İnsanoğlunun kötülüklerine doyan ve bu sebepten dolayı onların arasından kaçıp
ormanlara giden Arif, kısmen o iblisin hilesine aldanıp büyük suçlar işlemiştir. Yani: onu
seven günahsız bir kız (Haver) ın zehir içip ölmesine sebep olmuştur. Sonunda kendi
sevdiği bir kız için öz kardeşi (Vasf) ni öldürmüştür. 1915 ve 1916 yıllarında gerçekleşen
meşhur Çanakkale Savaşını düşündüğü dönemlerde (birinci perde), âdemoğullarına ve
onları yoldan çıkaranİblis’e o kadar lanet yağdırıyordu ki, bun tarifi yok! Birinci perdede
bu halde olan ve ondan sonraki perdelerde de insanlığın vahşiliğinden şikâyet eden ve
İblis’e beddua eden Arif, 3. perde de İblis’in elini öpüyor, onun bir pir, bir keramet sahibi,
bir Hızır olduğuna inanıyordu. Güzel, o perde de Arif, İblis’i insan kılığında görmüş
tanımamıştı, fakat âdemoğulları için İblis’ten her zaman tehlike-tehdit olduğunu iyi
biliyordu.
Piyesin son perdesinde Anadolu’daki Türk isyancılarından bir kişi (İlhan)

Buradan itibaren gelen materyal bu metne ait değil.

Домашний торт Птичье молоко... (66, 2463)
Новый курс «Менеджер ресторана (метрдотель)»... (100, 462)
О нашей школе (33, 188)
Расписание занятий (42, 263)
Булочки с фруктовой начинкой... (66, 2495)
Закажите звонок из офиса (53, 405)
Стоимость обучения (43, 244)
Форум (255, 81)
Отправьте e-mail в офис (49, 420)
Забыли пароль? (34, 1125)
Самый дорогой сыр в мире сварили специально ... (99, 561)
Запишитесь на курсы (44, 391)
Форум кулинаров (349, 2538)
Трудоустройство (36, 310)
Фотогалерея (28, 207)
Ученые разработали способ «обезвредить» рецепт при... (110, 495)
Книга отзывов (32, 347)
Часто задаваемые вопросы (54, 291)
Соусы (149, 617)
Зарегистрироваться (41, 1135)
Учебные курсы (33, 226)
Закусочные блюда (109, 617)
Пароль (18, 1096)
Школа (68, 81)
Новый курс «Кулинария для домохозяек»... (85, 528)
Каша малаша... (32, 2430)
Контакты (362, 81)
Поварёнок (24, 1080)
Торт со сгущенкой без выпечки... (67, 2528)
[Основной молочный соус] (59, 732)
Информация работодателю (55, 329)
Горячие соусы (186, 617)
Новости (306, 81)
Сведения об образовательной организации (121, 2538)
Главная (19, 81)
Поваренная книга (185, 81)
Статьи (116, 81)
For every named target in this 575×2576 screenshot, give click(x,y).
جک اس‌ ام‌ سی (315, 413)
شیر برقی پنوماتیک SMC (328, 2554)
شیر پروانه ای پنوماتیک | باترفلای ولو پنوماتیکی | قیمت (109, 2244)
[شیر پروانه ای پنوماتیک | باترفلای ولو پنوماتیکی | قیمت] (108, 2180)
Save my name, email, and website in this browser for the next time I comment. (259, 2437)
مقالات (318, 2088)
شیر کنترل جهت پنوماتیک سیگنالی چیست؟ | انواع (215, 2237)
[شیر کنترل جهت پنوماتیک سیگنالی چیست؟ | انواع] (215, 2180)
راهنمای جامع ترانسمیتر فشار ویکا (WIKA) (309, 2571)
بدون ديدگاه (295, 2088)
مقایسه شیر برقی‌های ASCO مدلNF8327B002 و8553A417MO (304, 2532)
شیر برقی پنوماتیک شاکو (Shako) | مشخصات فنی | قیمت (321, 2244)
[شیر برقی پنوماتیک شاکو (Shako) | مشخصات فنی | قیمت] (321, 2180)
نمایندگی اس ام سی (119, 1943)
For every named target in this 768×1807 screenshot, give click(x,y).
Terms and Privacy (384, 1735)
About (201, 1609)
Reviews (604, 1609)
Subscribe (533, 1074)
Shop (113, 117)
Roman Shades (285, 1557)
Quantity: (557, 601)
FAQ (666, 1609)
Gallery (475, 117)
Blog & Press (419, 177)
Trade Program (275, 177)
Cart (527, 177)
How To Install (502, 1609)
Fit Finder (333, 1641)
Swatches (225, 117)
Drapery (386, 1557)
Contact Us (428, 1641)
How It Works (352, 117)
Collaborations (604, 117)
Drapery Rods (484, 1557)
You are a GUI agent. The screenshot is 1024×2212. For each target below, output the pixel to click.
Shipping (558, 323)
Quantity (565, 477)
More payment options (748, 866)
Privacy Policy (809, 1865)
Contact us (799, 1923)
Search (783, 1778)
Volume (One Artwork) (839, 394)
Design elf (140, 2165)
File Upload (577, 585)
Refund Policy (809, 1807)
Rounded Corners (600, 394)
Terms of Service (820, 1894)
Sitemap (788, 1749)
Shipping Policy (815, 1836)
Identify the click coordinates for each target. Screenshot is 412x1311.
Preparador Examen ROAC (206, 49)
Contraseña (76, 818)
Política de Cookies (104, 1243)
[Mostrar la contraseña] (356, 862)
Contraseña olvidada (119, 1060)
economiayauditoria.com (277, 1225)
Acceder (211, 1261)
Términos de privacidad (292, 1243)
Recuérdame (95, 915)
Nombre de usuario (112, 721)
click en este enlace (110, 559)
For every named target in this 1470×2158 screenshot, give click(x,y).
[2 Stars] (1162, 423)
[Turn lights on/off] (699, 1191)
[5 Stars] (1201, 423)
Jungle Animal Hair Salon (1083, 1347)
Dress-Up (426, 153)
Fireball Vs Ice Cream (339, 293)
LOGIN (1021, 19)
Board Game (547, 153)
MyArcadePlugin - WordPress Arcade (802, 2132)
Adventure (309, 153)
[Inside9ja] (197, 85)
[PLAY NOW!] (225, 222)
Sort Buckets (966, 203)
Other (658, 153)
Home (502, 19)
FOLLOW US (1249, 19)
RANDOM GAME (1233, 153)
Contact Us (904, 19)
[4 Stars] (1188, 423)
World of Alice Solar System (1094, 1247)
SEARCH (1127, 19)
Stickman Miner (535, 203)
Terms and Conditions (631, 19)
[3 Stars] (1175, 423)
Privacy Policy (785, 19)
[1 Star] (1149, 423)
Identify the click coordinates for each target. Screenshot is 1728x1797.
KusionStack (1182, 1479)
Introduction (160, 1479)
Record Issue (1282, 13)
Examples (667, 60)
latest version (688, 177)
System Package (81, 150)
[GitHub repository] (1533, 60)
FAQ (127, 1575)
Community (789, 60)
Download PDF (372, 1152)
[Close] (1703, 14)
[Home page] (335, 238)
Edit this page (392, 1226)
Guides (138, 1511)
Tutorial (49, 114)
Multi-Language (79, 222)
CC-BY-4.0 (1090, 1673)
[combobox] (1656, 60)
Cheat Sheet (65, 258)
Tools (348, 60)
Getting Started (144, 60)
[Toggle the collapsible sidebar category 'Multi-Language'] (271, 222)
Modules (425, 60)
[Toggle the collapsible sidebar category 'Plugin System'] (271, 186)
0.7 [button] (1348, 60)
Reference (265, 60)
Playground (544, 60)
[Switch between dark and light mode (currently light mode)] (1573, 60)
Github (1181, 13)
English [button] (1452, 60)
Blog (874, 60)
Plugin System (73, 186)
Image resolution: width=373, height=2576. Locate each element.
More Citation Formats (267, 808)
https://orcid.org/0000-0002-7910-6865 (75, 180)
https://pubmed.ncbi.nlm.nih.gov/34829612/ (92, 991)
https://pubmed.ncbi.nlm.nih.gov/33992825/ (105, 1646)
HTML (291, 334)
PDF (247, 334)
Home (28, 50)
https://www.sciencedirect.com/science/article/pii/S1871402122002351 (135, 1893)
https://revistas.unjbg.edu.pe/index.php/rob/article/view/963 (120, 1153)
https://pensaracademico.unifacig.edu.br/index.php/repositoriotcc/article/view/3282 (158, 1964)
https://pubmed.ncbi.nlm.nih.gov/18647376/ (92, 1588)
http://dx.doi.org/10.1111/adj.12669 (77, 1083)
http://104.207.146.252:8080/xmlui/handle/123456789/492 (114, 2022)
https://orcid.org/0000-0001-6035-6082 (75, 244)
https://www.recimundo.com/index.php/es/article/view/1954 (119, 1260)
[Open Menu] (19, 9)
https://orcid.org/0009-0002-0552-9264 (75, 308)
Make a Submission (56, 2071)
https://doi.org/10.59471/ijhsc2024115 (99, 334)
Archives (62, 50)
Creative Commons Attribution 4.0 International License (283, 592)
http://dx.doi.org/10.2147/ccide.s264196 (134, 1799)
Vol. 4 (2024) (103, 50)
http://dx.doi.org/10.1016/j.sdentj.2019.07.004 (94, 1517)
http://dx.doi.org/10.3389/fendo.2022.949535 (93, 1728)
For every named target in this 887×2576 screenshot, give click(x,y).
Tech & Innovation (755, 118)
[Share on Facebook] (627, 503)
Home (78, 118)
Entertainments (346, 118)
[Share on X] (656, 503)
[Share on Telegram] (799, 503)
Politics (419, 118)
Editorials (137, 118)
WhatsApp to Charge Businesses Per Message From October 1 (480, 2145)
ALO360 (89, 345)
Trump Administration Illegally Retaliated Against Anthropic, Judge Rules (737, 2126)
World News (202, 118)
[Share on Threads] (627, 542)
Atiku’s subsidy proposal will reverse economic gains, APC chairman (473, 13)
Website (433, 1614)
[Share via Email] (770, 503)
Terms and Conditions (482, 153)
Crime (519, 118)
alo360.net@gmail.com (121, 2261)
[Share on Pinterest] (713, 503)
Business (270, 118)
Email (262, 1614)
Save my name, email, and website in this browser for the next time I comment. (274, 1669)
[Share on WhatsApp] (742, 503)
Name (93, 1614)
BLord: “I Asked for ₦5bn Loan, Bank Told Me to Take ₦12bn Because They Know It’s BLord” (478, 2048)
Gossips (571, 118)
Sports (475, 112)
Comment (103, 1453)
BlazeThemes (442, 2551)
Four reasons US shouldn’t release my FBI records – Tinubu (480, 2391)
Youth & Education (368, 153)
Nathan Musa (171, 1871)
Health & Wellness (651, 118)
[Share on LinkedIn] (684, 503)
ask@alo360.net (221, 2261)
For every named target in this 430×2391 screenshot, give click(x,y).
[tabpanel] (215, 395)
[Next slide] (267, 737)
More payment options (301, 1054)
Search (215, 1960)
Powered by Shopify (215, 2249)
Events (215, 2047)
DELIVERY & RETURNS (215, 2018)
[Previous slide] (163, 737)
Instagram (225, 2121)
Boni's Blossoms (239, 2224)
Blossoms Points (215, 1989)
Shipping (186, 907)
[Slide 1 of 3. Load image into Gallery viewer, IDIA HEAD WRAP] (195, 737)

gösterilmektedir. Bu isyancı Anadolu’daki ittifakçılara karşı İngiliz casuslarını, Fransız
ajanlarını, hain (satılan) Arap ve Türkleri iyice araştırmadan acımasızca vurup öldürüyor,
adalet içerikli çok yüce sözler ile ah vah diyordu. Ama kendisi, cihangirlere karşı
Anadolu’da başkaldıranlara (Kemalistlere) da karşıdır. “Bir ihtimal, köy halkı ve işçi
kesimin menfaatinin peşine düşen kişidir”, diyecek olsak lakin o eski padişahlardan
biridir. Onun sözlerinde bahsi geçen konuda herhangi bir ima, işaret yok. İhtimal ki, bu
şey piyesin “suyunun suyu” olmasından kaynaklanmaktadır.
Oynama kısmına gelirsek:
153
Sahneye giriş çıkış, sözleri zamanında söyleme, fenerlerin açılıp kapanmasında
görülen birtakım eksiklikleri saymazsak, genel olarak sorunsuz ve iyiydi. İblis rolünde
Ebrar, Arif rolünde Uygur, İbn Yamin rolünde Sayfi iyiydiler. Kızların ikisi de (Rana,
Haver) kusursuz oynadılar. Onlarda sadece yumuşaklık ve rahatlık vardı. Diğerleri de
fena değildi. İnsanlar kalabalık, verim güzeldi: hatta yer olmadığından geri dönüp
gidenlerde çok oldu. Burada küçücük bir şey yazıp geçmeyi gerekli buldum. Bu oyuna
“gençler” diye adlandırılan “milletsever”lerinde çoğu geldi. Hatta yeni şehir tiyatrolarını
da sürekli takip eden “oldukça kültürlü” gençlerimizde bu oyunda vardı… Demek
bunlarda sahnelerimize ilgi duyuyorlarmış… Nazar değmesin!